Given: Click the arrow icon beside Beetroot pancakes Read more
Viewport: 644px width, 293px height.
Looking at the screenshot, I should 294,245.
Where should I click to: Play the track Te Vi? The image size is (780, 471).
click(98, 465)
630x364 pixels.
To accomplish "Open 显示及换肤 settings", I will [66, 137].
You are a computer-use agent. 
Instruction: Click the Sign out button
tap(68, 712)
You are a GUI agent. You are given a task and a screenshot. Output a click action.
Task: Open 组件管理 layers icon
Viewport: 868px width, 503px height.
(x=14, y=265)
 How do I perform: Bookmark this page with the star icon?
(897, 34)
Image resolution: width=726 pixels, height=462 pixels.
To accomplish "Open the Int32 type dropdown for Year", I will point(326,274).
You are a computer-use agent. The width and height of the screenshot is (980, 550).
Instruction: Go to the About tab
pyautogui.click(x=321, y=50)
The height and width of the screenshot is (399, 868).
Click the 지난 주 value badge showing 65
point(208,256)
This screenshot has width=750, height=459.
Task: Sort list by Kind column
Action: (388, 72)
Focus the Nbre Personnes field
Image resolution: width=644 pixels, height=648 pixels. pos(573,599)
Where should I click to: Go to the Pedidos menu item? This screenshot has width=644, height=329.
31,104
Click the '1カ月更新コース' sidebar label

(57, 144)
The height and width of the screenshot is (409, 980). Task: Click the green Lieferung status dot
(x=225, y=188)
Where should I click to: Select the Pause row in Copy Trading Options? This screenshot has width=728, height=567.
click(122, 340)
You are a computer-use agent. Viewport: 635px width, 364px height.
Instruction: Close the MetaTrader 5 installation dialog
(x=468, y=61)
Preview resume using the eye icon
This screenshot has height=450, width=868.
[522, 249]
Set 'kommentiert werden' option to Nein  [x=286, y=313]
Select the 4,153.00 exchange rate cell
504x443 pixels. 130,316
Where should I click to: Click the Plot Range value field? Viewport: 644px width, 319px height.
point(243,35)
+++++
Could you retype each record exactly as it appears?

Given: Click the arrow icon beside Beetroot pancakes Read more
Viewport: 644px width, 293px height.
Looking at the screenshot, I should 294,245.
Where should I click to: Play the track Te Vi? The image size is (780, 471).
click(98, 465)
630x364 pixels.
To accomplish "Open 显示及换肤 settings", I will [66, 137].
You are a computer-use agent. 
Instruction: Click the Sign out button
tap(68, 712)
You are a GUI agent. You are given a task and a screenshot. Output a click action.
Task: Open 组件管理 layers icon
Viewport: 868px width, 503px height.
(x=14, y=265)
 How do I perform: Bookmark this page with the star icon?
(897, 34)
Image resolution: width=726 pixels, height=462 pixels.
To accomplish "Open the Int32 type dropdown for Year", I will point(326,274).
You are a computer-use agent. The width and height of the screenshot is (980, 550).
Instruction: Go to the About tab
pyautogui.click(x=321, y=50)
The height and width of the screenshot is (399, 868).
Click the 지난 주 value badge showing 65
point(208,256)
This screenshot has width=750, height=459.
Task: Sort list by Kind column
Action: (388, 72)
Focus the Nbre Personnes field
Image resolution: width=644 pixels, height=648 pixels. pos(573,599)
Where should I click to: Go to the Pedidos menu item? This screenshot has width=644, height=329.
31,104
Click the '1カ月更新コース' sidebar label

(57, 144)
The height and width of the screenshot is (409, 980). Task: Click the green Lieferung status dot
(x=225, y=188)
Where should I click to: Select the Pause row in Copy Trading Options? This screenshot has width=728, height=567.
click(122, 340)
You are a computer-use agent. Viewport: 635px width, 364px height.
Instruction: Close the MetaTrader 5 installation dialog
(x=468, y=61)
Preview resume using the eye icon
This screenshot has height=450, width=868.
[522, 249]
Set 'kommentiert werden' option to Nein  [x=286, y=313]
Select the 4,153.00 exchange rate cell
504x443 pixels. 130,316
Where should I click to: Click the Plot Range value field? Viewport: 644px width, 319px height.
point(243,35)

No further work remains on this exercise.